Look below for the line containing "Task: Click the orange"; from there, print each line exactly up to and including the line containing "This screenshot has height=469, width=800.", and stop.
'''
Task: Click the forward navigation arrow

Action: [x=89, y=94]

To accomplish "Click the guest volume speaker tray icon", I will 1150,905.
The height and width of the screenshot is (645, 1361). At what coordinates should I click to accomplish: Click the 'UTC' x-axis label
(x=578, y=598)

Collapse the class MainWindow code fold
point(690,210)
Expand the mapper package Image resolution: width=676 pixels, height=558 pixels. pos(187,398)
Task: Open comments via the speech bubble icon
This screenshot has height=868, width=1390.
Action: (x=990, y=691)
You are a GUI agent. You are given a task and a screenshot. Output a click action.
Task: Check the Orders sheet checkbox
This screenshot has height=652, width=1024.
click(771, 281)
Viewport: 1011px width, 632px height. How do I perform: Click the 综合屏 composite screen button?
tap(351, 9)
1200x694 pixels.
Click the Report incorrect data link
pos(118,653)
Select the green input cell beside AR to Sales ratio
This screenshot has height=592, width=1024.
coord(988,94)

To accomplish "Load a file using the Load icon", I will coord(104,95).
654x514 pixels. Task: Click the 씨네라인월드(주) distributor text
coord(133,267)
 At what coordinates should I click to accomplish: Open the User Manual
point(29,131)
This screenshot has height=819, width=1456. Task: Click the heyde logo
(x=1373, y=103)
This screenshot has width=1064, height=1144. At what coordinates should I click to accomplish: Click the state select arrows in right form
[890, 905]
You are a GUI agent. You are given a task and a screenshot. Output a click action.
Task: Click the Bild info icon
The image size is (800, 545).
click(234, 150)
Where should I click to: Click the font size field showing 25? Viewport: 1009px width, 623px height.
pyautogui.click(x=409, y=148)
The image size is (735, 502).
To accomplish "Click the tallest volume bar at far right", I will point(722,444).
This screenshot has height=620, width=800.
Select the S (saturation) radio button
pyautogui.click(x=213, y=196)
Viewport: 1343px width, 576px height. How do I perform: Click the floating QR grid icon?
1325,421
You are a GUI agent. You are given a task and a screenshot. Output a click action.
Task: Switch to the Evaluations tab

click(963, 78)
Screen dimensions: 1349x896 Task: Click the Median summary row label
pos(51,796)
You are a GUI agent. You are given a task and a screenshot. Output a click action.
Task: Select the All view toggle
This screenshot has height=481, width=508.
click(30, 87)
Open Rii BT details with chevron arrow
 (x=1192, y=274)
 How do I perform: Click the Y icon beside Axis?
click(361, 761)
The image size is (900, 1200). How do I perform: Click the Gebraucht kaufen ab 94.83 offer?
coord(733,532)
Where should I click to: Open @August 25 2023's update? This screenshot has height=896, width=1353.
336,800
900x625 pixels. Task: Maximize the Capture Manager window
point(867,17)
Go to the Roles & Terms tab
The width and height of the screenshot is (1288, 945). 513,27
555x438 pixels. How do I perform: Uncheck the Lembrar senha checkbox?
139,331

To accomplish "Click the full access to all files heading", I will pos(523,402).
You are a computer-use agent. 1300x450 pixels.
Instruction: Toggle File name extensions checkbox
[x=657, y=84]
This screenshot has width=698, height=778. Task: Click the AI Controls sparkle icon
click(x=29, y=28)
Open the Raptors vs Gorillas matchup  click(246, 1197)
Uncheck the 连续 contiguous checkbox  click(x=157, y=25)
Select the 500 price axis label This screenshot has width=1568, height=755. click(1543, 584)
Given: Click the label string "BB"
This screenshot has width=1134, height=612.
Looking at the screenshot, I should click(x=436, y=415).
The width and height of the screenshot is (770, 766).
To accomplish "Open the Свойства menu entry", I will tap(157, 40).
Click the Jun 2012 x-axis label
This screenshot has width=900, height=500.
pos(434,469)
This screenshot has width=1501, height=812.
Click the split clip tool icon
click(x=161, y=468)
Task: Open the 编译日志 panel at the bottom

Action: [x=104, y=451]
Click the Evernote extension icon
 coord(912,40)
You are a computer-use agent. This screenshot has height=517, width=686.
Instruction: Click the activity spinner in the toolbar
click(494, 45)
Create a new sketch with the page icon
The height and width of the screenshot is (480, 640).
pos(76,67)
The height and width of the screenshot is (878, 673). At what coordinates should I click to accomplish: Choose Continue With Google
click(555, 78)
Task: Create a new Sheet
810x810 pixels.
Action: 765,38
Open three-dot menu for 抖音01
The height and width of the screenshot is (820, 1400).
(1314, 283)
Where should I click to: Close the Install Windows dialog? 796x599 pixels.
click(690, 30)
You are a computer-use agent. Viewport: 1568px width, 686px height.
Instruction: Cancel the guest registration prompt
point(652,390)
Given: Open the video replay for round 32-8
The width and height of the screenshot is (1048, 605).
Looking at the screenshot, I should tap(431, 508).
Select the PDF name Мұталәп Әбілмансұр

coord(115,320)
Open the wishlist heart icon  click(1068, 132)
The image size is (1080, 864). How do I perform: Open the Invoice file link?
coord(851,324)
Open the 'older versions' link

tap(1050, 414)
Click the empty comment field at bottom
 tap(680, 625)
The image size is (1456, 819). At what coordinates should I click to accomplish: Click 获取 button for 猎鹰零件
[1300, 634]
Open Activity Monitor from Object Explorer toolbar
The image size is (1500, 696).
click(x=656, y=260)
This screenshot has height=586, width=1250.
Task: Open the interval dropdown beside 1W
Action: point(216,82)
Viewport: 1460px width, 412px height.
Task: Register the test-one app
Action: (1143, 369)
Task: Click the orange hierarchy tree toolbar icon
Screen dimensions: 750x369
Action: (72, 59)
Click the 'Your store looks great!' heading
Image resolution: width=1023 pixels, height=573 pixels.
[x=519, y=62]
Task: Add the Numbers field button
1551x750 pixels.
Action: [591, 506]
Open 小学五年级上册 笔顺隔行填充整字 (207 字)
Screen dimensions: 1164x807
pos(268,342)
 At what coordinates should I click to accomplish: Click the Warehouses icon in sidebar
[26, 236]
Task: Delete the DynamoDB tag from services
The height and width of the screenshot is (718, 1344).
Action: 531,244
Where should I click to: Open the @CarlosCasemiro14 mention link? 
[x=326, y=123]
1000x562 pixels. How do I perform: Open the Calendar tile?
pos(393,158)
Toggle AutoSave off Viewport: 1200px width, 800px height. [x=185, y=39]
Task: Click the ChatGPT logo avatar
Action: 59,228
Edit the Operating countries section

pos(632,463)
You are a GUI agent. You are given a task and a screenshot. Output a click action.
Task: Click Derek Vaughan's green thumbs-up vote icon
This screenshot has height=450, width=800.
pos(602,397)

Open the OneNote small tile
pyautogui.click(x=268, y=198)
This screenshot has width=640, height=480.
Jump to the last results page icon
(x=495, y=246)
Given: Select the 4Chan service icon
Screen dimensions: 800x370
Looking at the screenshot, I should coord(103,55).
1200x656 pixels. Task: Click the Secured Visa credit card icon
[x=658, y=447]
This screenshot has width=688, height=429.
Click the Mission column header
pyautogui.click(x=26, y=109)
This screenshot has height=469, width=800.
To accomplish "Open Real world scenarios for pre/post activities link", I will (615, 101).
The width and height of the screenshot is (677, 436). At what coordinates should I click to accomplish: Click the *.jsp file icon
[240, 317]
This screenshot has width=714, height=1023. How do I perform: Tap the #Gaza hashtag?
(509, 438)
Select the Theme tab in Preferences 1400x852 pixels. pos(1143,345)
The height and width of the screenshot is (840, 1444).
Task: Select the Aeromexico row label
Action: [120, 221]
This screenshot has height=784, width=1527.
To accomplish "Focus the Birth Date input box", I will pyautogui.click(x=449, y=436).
'''
The completed task:
Task: Click the orange hierarchy tree toolbar icon
Screen dimensions: 750x369
Action: (72, 59)
Click the 'Your store looks great!' heading
Image resolution: width=1023 pixels, height=573 pixels.
[x=519, y=62]
Task: Add the Numbers field button
1551x750 pixels.
Action: [591, 506]
Open 小学五年级上册 笔顺隔行填充整字 (207 字)
Screen dimensions: 1164x807
pos(268,342)
 At what coordinates should I click to accomplish: Click the Warehouses icon in sidebar
[26, 236]
Task: Delete the DynamoDB tag from services
The height and width of the screenshot is (718, 1344).
Action: 531,244
Where should I click to: Open the @CarlosCasemiro14 mention link? 
[x=326, y=123]
1000x562 pixels. How do I perform: Open the Calendar tile?
pos(393,158)
Toggle AutoSave off Viewport: 1200px width, 800px height. [x=185, y=39]
Task: Click the ChatGPT logo avatar
Action: 59,228
Edit the Operating countries section

pos(632,463)
You are a GUI agent. You are given a task and a screenshot. Output a click action.
Task: Click Derek Vaughan's green thumbs-up vote icon
This screenshot has height=450, width=800.
pos(602,397)

Open the OneNote small tile
pyautogui.click(x=268, y=198)
This screenshot has width=640, height=480.
Jump to the last results page icon
(x=495, y=246)
Given: Select the 4Chan service icon
Screen dimensions: 800x370
Looking at the screenshot, I should coord(103,55).
1200x656 pixels. Task: Click the Secured Visa credit card icon
[x=658, y=447]
This screenshot has width=688, height=429.
Click the Mission column header
pyautogui.click(x=26, y=109)
This screenshot has height=469, width=800.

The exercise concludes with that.